───── Exercise material ─────

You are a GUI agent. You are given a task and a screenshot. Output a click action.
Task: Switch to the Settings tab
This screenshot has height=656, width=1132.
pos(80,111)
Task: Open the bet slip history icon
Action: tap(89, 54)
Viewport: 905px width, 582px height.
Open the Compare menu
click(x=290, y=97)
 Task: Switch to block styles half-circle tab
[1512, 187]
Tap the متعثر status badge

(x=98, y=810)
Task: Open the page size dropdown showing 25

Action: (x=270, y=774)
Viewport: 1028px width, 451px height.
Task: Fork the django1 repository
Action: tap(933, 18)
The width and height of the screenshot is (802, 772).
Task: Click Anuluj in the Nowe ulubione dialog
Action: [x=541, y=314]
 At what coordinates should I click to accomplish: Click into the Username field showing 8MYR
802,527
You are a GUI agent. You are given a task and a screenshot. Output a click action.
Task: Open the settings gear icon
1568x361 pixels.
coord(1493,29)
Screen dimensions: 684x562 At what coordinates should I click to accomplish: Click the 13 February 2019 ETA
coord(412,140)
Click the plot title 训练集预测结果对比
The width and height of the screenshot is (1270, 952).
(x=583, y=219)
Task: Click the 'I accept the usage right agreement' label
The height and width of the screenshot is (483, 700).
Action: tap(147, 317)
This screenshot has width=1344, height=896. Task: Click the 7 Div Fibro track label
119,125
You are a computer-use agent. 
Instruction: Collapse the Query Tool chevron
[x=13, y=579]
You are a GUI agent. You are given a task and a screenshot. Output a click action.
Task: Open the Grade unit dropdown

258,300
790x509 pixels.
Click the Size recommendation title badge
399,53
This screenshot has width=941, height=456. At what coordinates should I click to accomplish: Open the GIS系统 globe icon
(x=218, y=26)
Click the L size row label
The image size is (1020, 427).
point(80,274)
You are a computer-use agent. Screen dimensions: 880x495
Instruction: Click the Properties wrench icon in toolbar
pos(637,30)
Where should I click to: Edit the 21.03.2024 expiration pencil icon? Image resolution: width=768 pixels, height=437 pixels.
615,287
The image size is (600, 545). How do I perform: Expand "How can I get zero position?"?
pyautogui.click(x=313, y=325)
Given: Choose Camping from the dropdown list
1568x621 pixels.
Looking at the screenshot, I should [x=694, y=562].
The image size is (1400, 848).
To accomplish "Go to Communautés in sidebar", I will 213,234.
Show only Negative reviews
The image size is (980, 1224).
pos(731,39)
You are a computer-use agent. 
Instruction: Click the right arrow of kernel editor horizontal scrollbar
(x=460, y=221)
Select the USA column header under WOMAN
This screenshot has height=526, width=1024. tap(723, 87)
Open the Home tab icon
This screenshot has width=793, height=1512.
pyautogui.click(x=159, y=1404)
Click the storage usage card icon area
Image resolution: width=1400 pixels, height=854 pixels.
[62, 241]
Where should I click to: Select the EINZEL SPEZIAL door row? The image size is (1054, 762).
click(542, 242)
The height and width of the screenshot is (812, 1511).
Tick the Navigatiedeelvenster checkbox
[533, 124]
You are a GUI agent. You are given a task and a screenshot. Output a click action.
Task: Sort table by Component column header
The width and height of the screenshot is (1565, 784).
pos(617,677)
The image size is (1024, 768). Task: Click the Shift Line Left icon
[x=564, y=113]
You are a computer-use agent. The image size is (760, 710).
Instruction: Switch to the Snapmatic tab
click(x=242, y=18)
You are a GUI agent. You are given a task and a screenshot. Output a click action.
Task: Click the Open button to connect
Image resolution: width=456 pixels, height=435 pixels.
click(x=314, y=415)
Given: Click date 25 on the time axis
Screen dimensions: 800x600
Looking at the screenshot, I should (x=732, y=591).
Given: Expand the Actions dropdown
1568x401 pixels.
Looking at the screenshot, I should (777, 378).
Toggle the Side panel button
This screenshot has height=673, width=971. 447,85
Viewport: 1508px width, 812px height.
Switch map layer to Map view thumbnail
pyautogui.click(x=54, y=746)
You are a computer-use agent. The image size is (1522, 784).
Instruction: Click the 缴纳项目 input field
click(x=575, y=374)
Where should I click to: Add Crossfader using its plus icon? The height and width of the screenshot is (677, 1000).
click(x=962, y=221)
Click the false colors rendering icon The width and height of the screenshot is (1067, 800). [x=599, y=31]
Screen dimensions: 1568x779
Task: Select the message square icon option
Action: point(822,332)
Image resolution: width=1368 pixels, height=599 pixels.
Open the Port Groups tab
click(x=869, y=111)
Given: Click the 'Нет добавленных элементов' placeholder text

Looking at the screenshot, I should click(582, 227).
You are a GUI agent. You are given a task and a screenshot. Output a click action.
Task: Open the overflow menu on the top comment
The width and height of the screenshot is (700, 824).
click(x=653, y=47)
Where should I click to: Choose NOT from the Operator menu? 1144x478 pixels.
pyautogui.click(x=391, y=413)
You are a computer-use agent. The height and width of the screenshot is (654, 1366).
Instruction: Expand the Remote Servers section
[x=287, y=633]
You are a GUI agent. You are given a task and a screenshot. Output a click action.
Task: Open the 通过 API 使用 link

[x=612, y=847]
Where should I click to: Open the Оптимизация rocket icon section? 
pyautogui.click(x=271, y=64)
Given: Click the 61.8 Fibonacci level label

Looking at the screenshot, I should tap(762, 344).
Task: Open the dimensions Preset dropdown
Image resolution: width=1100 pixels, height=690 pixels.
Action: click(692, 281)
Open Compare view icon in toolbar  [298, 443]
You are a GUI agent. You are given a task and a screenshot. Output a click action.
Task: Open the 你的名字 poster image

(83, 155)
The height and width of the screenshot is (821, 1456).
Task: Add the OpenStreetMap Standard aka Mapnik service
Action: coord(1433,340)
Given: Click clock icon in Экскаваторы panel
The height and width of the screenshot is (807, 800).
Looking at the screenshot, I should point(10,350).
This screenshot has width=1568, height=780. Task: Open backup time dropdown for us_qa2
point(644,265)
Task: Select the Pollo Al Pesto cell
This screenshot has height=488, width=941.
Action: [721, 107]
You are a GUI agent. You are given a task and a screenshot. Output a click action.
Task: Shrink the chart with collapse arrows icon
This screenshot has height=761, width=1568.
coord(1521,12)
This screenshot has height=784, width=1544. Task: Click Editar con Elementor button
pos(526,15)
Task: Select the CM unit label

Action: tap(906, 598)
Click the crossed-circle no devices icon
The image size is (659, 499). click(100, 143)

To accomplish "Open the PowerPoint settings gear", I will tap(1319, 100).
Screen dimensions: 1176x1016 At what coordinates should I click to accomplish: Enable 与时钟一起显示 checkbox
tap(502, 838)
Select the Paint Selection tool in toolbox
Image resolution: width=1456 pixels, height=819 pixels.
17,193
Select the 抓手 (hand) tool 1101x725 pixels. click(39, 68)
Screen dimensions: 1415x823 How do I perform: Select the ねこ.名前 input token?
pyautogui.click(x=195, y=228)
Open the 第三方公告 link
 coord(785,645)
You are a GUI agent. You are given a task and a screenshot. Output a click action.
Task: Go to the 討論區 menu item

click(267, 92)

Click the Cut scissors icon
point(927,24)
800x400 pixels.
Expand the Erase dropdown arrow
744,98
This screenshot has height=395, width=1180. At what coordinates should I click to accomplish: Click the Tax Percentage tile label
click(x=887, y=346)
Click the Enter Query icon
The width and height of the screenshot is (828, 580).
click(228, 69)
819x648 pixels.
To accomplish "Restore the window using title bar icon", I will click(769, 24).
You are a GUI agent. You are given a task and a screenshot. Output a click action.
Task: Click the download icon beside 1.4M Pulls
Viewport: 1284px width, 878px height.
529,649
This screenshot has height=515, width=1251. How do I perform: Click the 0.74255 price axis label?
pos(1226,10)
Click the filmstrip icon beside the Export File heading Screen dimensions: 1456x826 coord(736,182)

─────

Given exercise –
Revise the records above so that every "GUI agent" becomes "interface agent", with all other text left unchanged.

Output of the task –
You are a interface agent. You are given a task and a screenshot. Output a click action.
Task: Switch to the Settings tab
This screenshot has height=656, width=1132.
pos(80,111)
Task: Open the bet slip history icon
Action: tap(89, 54)
Viewport: 905px width, 582px height.
Open the Compare menu
click(x=290, y=97)
 Task: Switch to block styles half-circle tab
[1512, 187]
Tap the متعثر status badge

(x=98, y=810)
Task: Open the page size dropdown showing 25

Action: (x=270, y=774)
Viewport: 1028px width, 451px height.
Task: Fork the django1 repository
Action: tap(933, 18)
The width and height of the screenshot is (802, 772).
Task: Click Anuluj in the Nowe ulubione dialog
Action: [x=541, y=314]
 At what coordinates should I click to accomplish: Click into the Username field showing 8MYR
802,527
You are a interface agent. You are given a task and a screenshot. Output a click action.
Task: Open the settings gear icon
1568x361 pixels.
coord(1493,29)
Screen dimensions: 684x562 At what coordinates should I click to accomplish: Click the 13 February 2019 ETA
coord(412,140)
Click the plot title 训练集预测结果对比
The width and height of the screenshot is (1270, 952).
(x=583, y=219)
Task: Click the 'I accept the usage right agreement' label
The height and width of the screenshot is (483, 700).
Action: tap(147, 317)
This screenshot has width=1344, height=896. Task: Click the 7 Div Fibro track label
119,125
You are a computer-use agent. 
Instruction: Collapse the Query Tool chevron
[x=13, y=579]
You are a interface agent. You are given a task and a screenshot. Output a click action.
Task: Open the Grade unit dropdown

258,300
790x509 pixels.
Click the Size recommendation title badge
399,53
This screenshot has width=941, height=456. At what coordinates should I click to accomplish: Open the GIS系统 globe icon
(x=218, y=26)
Click the L size row label
The image size is (1020, 427).
point(80,274)
You are a computer-use agent. Screen dimensions: 880x495
Instruction: Click the Properties wrench icon in toolbar
pos(637,30)
Where should I click to: Edit the 21.03.2024 expiration pencil icon? Image resolution: width=768 pixels, height=437 pixels.
615,287
The image size is (600, 545). How do I perform: Expand "How can I get zero position?"?
pyautogui.click(x=313, y=325)
Given: Choose Camping from the dropdown list
1568x621 pixels.
Looking at the screenshot, I should [x=694, y=562].
The image size is (1400, 848).
To accomplish "Go to Communautés in sidebar", I will 213,234.
Show only Negative reviews
The image size is (980, 1224).
pos(731,39)
You are a computer-use agent. 
Instruction: Click the right arrow of kernel editor horizontal scrollbar
(x=460, y=221)
Select the USA column header under WOMAN
This screenshot has height=526, width=1024. tap(723, 87)
Open the Home tab icon
This screenshot has width=793, height=1512.
pyautogui.click(x=159, y=1404)
Click the storage usage card icon area
Image resolution: width=1400 pixels, height=854 pixels.
[62, 241]
Where should I click to: Select the EINZEL SPEZIAL door row? The image size is (1054, 762).
click(542, 242)
The height and width of the screenshot is (812, 1511).
Tick the Navigatiedeelvenster checkbox
[533, 124]
You are a interface agent. You are given a task and a screenshot. Output a click action.
Task: Sort table by Component column header
The width and height of the screenshot is (1565, 784).
pos(617,677)
The image size is (1024, 768). Task: Click the Shift Line Left icon
[x=564, y=113]
You are a computer-use agent. The image size is (760, 710).
Instruction: Switch to the Snapmatic tab
click(x=242, y=18)
You are a interface agent. You are given a task and a screenshot. Output a click action.
Task: Click the Open button to connect
Image resolution: width=456 pixels, height=435 pixels.
click(x=314, y=415)
Given: Click date 25 on the time axis
Screen dimensions: 800x600
Looking at the screenshot, I should (x=732, y=591).
Given: Expand the Actions dropdown
1568x401 pixels.
Looking at the screenshot, I should (777, 378).
Toggle the Side panel button
This screenshot has height=673, width=971. 447,85
Viewport: 1508px width, 812px height.
Switch map layer to Map view thumbnail
pyautogui.click(x=54, y=746)
You are a computer-use agent. The image size is (1522, 784).
Instruction: Click the 缴纳项目 input field
click(x=575, y=374)
Where should I click to: Add Crossfader using its plus icon? The height and width of the screenshot is (677, 1000).
click(x=962, y=221)
Click the false colors rendering icon The width and height of the screenshot is (1067, 800). [x=599, y=31]
Screen dimensions: 1568x779
Task: Select the message square icon option
Action: point(822,332)
Image resolution: width=1368 pixels, height=599 pixels.
Open the Port Groups tab
click(x=869, y=111)
Given: Click the 'Нет добавленных элементов' placeholder text

Looking at the screenshot, I should click(582, 227).
You are a interface agent. You are given a task and a screenshot. Output a click action.
Task: Open the overflow menu on the top comment
The width and height of the screenshot is (700, 824).
click(x=653, y=47)
Where should I click to: Choose NOT from the Operator menu? 1144x478 pixels.
pyautogui.click(x=391, y=413)
You are a computer-use agent. The height and width of the screenshot is (654, 1366).
Instruction: Expand the Remote Servers section
[x=287, y=633]
You are a interface agent. You are given a task and a screenshot. Output a click action.
Task: Open the 通过 API 使用 link

[x=612, y=847]
Where should I click to: Open the Оптимизация rocket icon section? 
pyautogui.click(x=271, y=64)
Given: Click the 61.8 Fibonacci level label

Looking at the screenshot, I should tap(762, 344).
Task: Open the dimensions Preset dropdown
Image resolution: width=1100 pixels, height=690 pixels.
Action: click(692, 281)
Open Compare view icon in toolbar  [298, 443]
You are a interface agent. You are given a task and a screenshot. Output a click action.
Task: Open the 你的名字 poster image

(83, 155)
The height and width of the screenshot is (821, 1456).
Task: Add the OpenStreetMap Standard aka Mapnik service
Action: coord(1433,340)
Given: Click clock icon in Экскаваторы panel
The height and width of the screenshot is (807, 800).
Looking at the screenshot, I should point(10,350).
This screenshot has width=1568, height=780. Task: Open backup time dropdown for us_qa2
point(644,265)
Task: Select the Pollo Al Pesto cell
This screenshot has height=488, width=941.
Action: [721, 107]
You are a interface agent. You are given a task and a screenshot. Output a click action.
Task: Shrink the chart with collapse arrows icon
This screenshot has height=761, width=1568.
coord(1521,12)
This screenshot has height=784, width=1544. Task: Click Editar con Elementor button
pos(526,15)
Task: Select the CM unit label

Action: tap(906, 598)
Click the crossed-circle no devices icon
The image size is (659, 499). click(100, 143)

To accomplish "Open the PowerPoint settings gear", I will tap(1319, 100).
Screen dimensions: 1176x1016 At what coordinates should I click to accomplish: Enable 与时钟一起显示 checkbox
tap(502, 838)
Select the Paint Selection tool in toolbox
Image resolution: width=1456 pixels, height=819 pixels.
17,193
Select the 抓手 (hand) tool 1101x725 pixels. click(39, 68)
Screen dimensions: 1415x823 How do I perform: Select the ねこ.名前 input token?
pyautogui.click(x=195, y=228)
Open the 第三方公告 link
 coord(785,645)
You are a interface agent. You are given a task and a screenshot. Output a click action.
Task: Go to the 討論區 menu item

click(267, 92)

Click the Cut scissors icon
point(927,24)
800x400 pixels.
Expand the Erase dropdown arrow
744,98
This screenshot has height=395, width=1180. At what coordinates should I click to accomplish: Click the Tax Percentage tile label
click(x=887, y=346)
Click the Enter Query icon
The width and height of the screenshot is (828, 580).
click(228, 69)
819x648 pixels.
To accomplish "Restore the window using title bar icon", I will click(769, 24).
You are a interface agent. You are given a task and a screenshot. Output a click action.
Task: Click the download icon beside 1.4M Pulls
Viewport: 1284px width, 878px height.
529,649
This screenshot has height=515, width=1251. How do I perform: Click the 0.74255 price axis label?
pos(1226,10)
Click the filmstrip icon beside the Export File heading Screen dimensions: 1456x826 coord(736,182)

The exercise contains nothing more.